Yeah then this approach makes the most sense. Didn't take into account that there are numerous ways to release the DevEUI address without being able to re-use it again.
@pgalic96 I'm closing this as I see #4175 should've closed it. Please reopen and move to next milestone if this is not the case.
@nejraselimovic that was a wrongly open PR, #4180 is the correct one, and there you can see Johan's comment:
https://github.com/TheThingsNetwork/lorawan-stack/pull/4180#issuecomment-844952662
@pgalic96 So are you planning to pick up the Console part of this?
@kschiffer We should probably discuss first how this would look like in the console. We already discussed it a bit, so there are a few ways we can implement this functionality:
Request DevEUI address
that would populate the DevEUI field. This doesn't guarantee this DevEUI will be used once it is requested but currently this behavior is possible via CLI. This would also allow user to choose whether they want to name their device-id using this DevEUI or not.Request DevEUI
checkbox in the device creation form, which would correspond to the behavior we have for the end device creation cli command (you can specify a flag which would create a device with issued DevEUI). In this case if user prefers the device id to be based on its DevEUI we can also allow that using a checkbox.Regarding whether I pick up this or not, I will be able to pick this up in two weeks. This is something that is rising in priority so if you think it's simple enough and can be done quickly then you can pick it up, otherwise I can start on this when my priorities clear up.

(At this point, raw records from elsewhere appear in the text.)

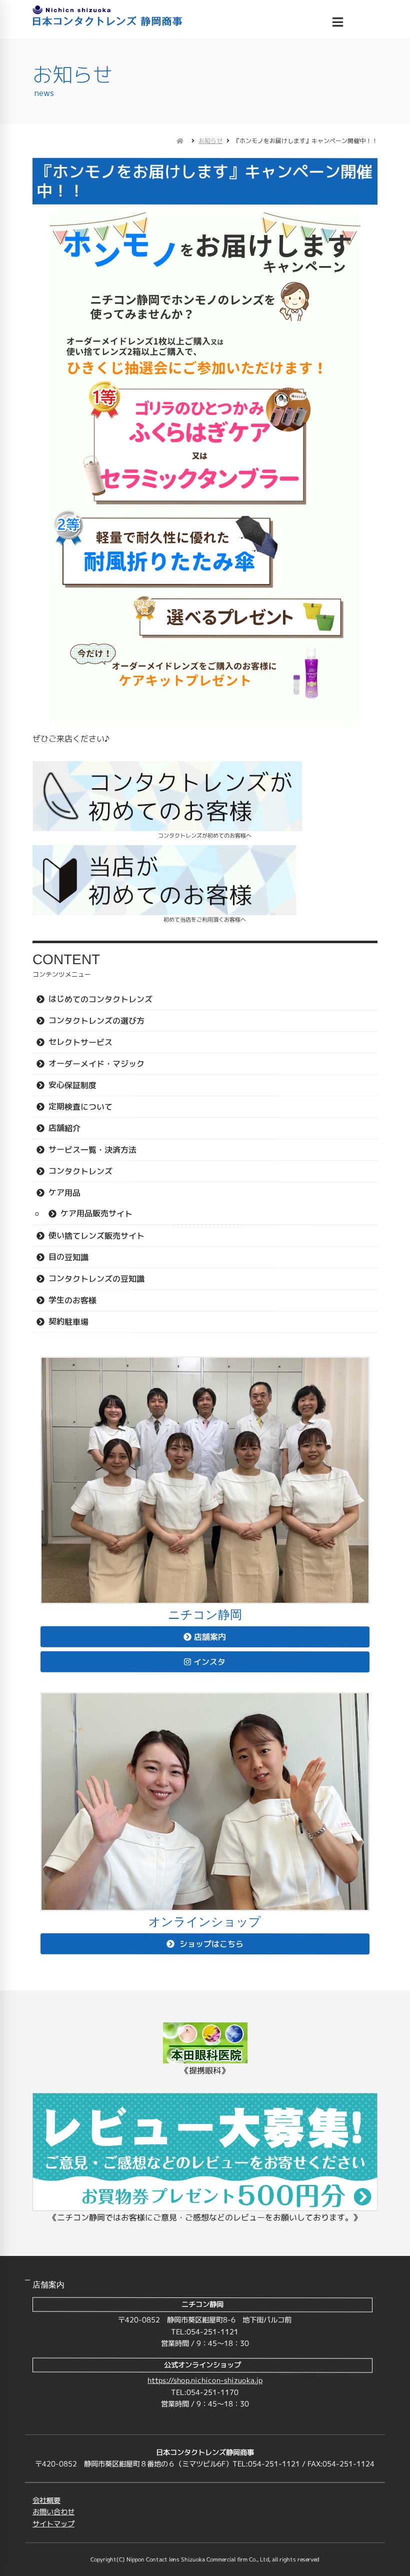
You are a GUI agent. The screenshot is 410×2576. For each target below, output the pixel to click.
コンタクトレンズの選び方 (96, 1020)
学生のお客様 (72, 1300)
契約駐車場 (68, 1321)
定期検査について (80, 1106)
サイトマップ (53, 2524)
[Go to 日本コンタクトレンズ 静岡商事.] (180, 141)
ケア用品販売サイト (96, 1213)
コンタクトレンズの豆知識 (96, 1278)
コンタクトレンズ (80, 1171)
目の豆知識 (68, 1257)
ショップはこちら (210, 1943)
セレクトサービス (80, 1042)
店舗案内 (210, 1636)
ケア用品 (64, 1192)
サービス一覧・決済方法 (92, 1149)
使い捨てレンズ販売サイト (96, 1235)
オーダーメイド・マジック (96, 1063)
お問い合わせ (53, 2512)
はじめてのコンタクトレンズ (100, 999)
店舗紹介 (64, 1128)
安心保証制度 (72, 1085)
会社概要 (46, 2500)
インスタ (210, 1661)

Your first solution is the way to go as far as I'm concerned, for the reasons that you mention. There should be a button next to the field saying Generate
. I know that that caption is not 100% specific, but I think it's best to avoid different terminology to not confuse users with the exact technicalities. The tooltip of the field needs to be updated then to give some information about the Generate
button.
I also think that option 1 is the best solution. I do have two additions:
Should the user confirm? Or can we make this clear in the UI?
Is it possible to retrieve or calculate the amount of DevEUIs left? Otherwise we can display an orange warning icon next to the button that triggers a tooltip explaining this.

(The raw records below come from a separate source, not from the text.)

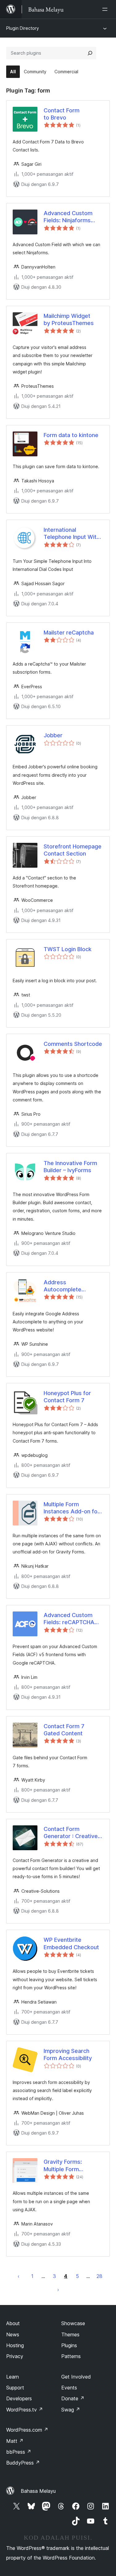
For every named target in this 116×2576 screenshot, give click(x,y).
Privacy (14, 2356)
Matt (15, 2441)
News (12, 2334)
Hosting (15, 2345)
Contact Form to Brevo (61, 114)
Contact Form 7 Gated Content (64, 1730)
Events (69, 2387)
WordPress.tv (24, 2410)
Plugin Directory (22, 28)
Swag (70, 2410)
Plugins (69, 2345)
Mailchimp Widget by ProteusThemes (69, 319)
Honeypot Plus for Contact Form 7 (67, 1396)
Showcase (73, 2323)
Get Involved (76, 2377)
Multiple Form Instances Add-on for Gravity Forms (72, 1508)
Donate (72, 2398)
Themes (70, 2334)
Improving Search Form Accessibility (68, 2054)
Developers (19, 2398)
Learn (12, 2377)
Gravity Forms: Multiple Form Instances (63, 2165)
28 (99, 2276)
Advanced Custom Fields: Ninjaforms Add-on (68, 217)
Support (15, 2387)
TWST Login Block (68, 949)
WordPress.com (27, 2430)
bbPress (18, 2452)
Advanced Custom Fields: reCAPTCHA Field (69, 1619)
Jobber (53, 735)
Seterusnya (58, 2289)
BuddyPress (23, 2463)
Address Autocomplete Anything (62, 1286)
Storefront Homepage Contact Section (72, 850)
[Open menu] (106, 9)
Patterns (71, 2356)
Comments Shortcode (73, 1044)
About (13, 2323)
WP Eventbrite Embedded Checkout (71, 1943)
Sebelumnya (18, 2276)
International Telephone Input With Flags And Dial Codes (72, 533)
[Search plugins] (90, 53)
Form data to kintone (71, 435)
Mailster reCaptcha (69, 632)
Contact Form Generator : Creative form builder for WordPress (71, 1833)
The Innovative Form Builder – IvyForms (70, 1166)
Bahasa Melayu (38, 2491)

Once a DevEUI has been generated, disable the possibility to generate another one in the same screen. This avoids users clicking the button 20 times, exhausting their DevEUIs rapidly
Yeah, we can just gray out the button once it was clicked.
Is it possible to retrieve or calculate the amount of DevEUIs left? Otherwise we can display an orange warning icon next to the button that triggers a tooltip explaining this.

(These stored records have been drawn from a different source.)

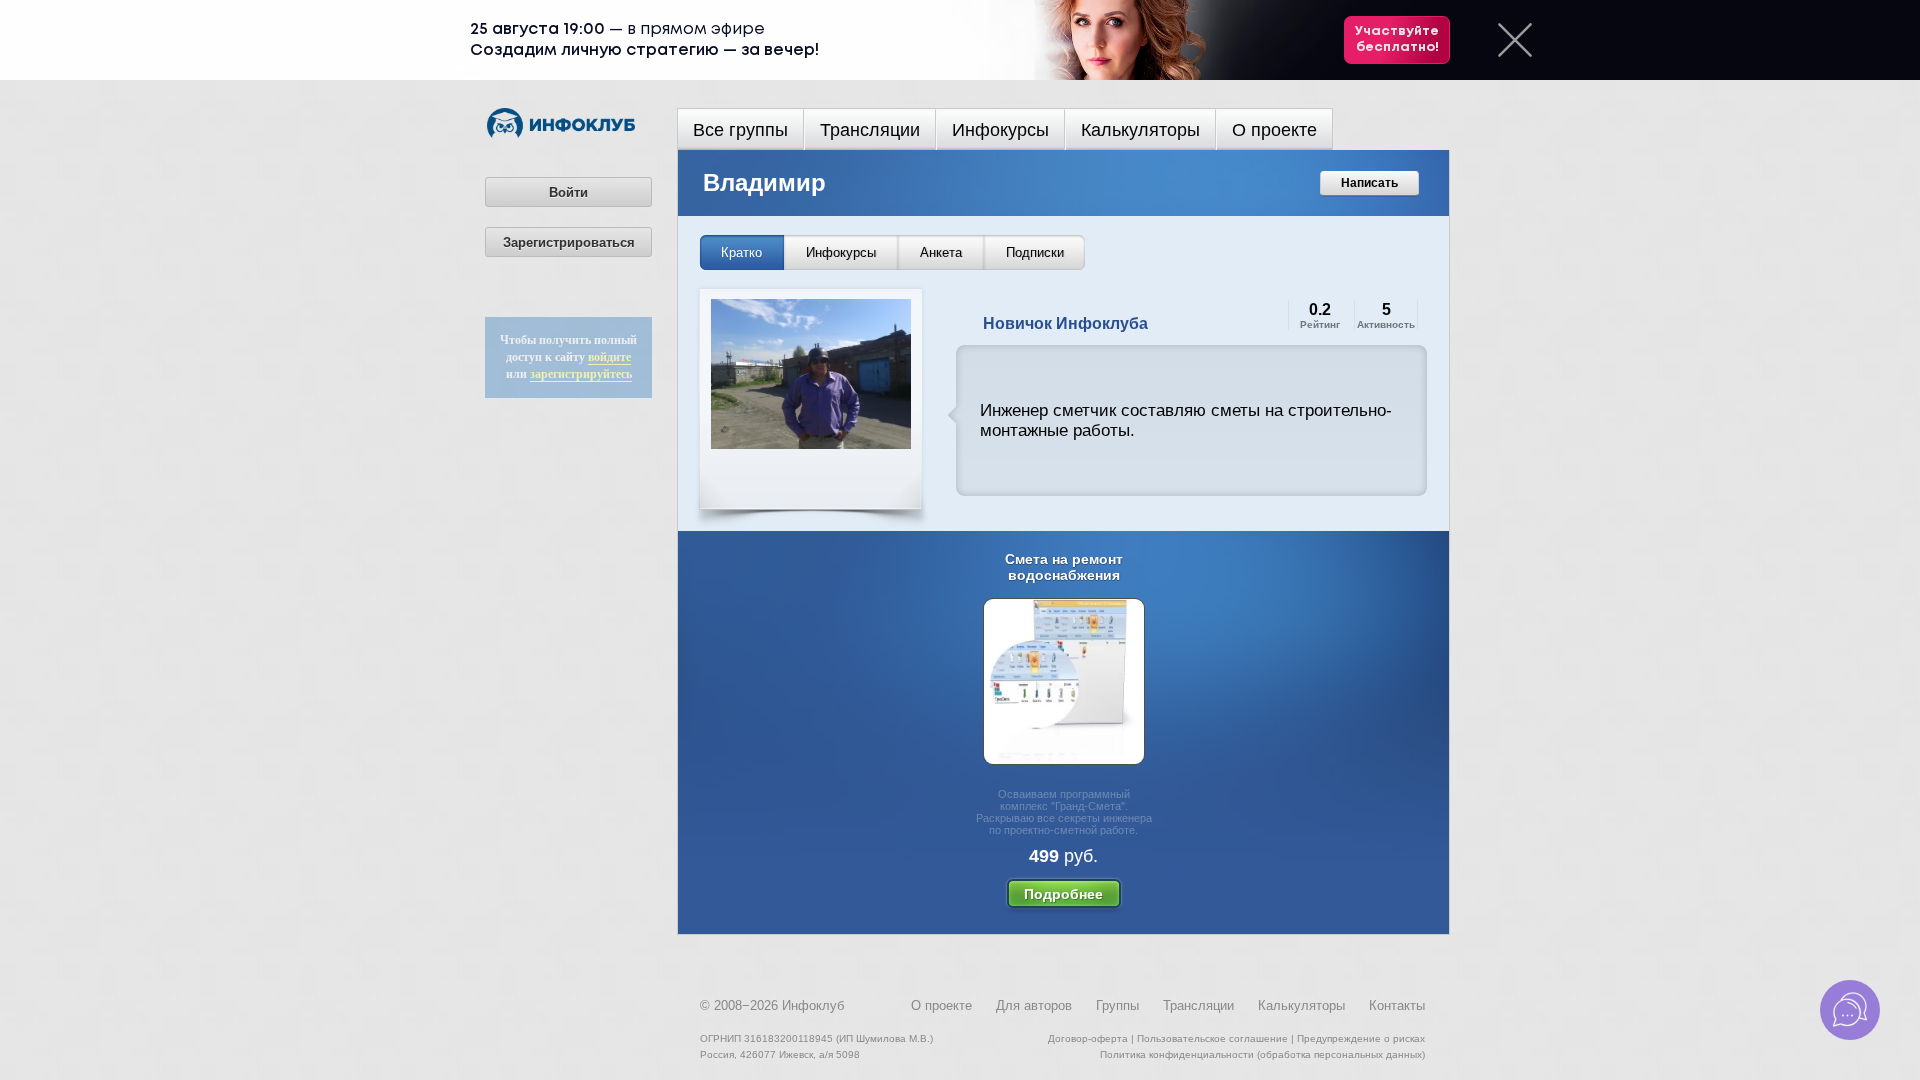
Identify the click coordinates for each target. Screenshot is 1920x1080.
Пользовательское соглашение (1212, 1038)
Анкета (941, 252)
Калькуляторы (1140, 130)
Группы (1117, 1005)
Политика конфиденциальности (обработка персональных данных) (1262, 1054)
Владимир (764, 182)
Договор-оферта (1088, 1038)
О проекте (1274, 130)
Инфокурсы (1000, 130)
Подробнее (1063, 894)
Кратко (741, 252)
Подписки (1035, 252)
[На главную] (561, 134)
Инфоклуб (813, 1005)
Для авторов (1034, 1005)
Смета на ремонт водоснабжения (1064, 567)
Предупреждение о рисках (1361, 1038)
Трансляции (870, 130)
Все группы (740, 130)
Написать (1369, 183)
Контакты (1397, 1005)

Yes, this information is part of the application db model (application.dev_eui_counter
).
Okay then let's just display (1/100 available DevEUIs used)
next to the button.
This did not make it for the v3.13.3 deadline, so pushing to v3.14.0
@pgalic96 are we gonna make this in v3.14.0?
I don't think so, I added the functionality but there are a few things like error handling missing. Also I am waiting for https://github.com/TheThingsNetwork/lorawan-stack/pull/4291 to be rebased and merged to add it to the manual device creation form as well. Will discuss with @kschiffer if it can be squeezed in.
Summary
Issue DevEUIs from a configurable range, with a configurable maximum per application.
Why do we need this?
For people running The Things Stack and own a IEEE MAC block to issue DevEUIs for devices that still need to be programmed. This is also useful for The Things Network community network, and reducing the chance of registering a device with a real DevEUI.
What is already there? What do you see now?
The requirement to enter a DevEUI.
What is missing? What do you want to see?
A button to issue a new DevEUI.
How do you propose to implement this?
70B3D57ED0000000/36
Discussion point is: do we want this?
My take is yes, to reduce pollution. We may consider this for AppEUI/JoinEUI too, like we did previously with V2.
How do you propose to test this?
Unit and integration testing
Can you do this yourself and submit a Pull Request?